§ TO DO
Lines before the one containing "Task: Open Информация о конференции info icon" are left out; that line and all after it, through the end of the records, must be transcribed exactly.

*** Opening of ENTRIES PROVIDED ***

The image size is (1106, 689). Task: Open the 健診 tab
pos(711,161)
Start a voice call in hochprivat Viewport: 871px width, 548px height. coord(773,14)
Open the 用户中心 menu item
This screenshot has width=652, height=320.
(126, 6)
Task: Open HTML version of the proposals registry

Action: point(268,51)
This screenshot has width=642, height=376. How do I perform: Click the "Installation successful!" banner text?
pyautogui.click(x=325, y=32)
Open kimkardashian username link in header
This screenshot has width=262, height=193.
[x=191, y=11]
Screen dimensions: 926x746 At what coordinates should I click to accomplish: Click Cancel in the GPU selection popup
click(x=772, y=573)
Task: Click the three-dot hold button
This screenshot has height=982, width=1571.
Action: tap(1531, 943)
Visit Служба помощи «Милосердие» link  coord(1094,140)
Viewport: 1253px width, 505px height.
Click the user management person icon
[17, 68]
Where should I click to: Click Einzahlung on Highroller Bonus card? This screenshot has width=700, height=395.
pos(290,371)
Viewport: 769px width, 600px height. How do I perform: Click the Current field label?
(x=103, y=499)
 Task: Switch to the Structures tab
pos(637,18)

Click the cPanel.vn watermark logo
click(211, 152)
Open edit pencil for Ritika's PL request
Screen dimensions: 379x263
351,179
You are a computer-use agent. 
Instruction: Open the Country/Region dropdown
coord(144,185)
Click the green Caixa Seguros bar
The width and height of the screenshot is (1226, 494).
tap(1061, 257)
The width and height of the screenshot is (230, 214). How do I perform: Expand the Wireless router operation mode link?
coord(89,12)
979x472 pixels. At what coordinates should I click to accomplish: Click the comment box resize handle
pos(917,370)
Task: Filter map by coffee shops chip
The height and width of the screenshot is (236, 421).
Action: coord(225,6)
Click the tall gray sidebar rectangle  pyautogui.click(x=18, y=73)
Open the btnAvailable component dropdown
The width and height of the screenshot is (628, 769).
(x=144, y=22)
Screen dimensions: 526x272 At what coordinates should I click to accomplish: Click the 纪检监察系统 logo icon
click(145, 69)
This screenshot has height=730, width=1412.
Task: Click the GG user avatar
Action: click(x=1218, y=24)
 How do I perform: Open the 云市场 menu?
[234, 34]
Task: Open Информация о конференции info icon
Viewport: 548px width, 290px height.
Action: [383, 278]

*** Close of ENTRIES PROVIDED ***

§ EXERCISE ANSWER
Task: Open Информация о конференции info icon
Viewport: 548px width, 290px height.
Action: [383, 278]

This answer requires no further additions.